Le voisin qui se plaint d’une construction irrégulière et qui porte atteinte à ses droits de vue ou de jouissance peut avoir intérêt à attaquer le permis de construire devant le Tribunal Administratif. Indépendamment de cette attaque il peut également saisir le Tribunal Civil d’une demande fondée non pas sur des règles d’urbanisme mais sur le Droit privé et civil : il faut en ce cas prouver que la construction envisagée va constituer des troubles anormaux de voisinage (article 1382 du Code Civil). Si l’angle d’une attaque contre le permis de construire est choisi, c’est le Tribunal Administratif qui en jugera sur le fond.

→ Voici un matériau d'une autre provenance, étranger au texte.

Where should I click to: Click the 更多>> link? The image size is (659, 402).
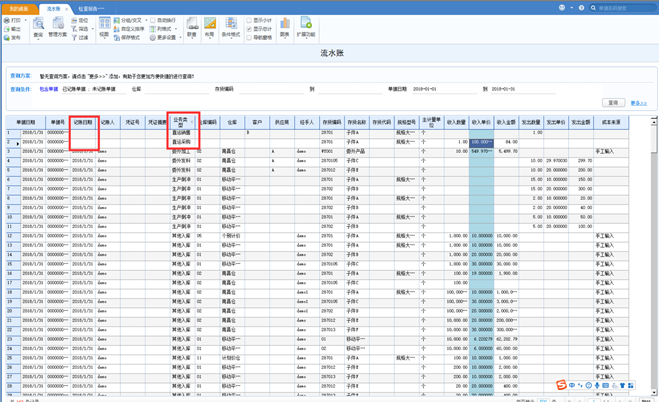click(x=638, y=103)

Il se peut qu’en urgence le demandeur saisisse le Juge des Référés de ce Tribunal pour lui demander une suspension provisoire du permis de construire jusqu’au Jugement de fond qui sera rendu quelques mois plus tard.
En effet, la construction d’un bâtiment est difficilement réversible et c’est au début des opérations qu’il faut s’y prendre pour attaquer le voisin sur le plan de l’illégalité du permis de construire.
Selon l’article L 521-1 du Code de Justice administrative la demande de suspension doit être justifiée par l’urgence et la légalité du permis de construire doit être sérieusement mise en doute.
Le Tribunal Administratif vient de juger que le requérant n’a pas à justifier d’un préjudice grave :
« Eu égard au caractère difficilement réversible de la construction d’un bâtiment, la condition d’urgence est présumée remplie dès lors que les travaux vont commencer ou sont en cours ».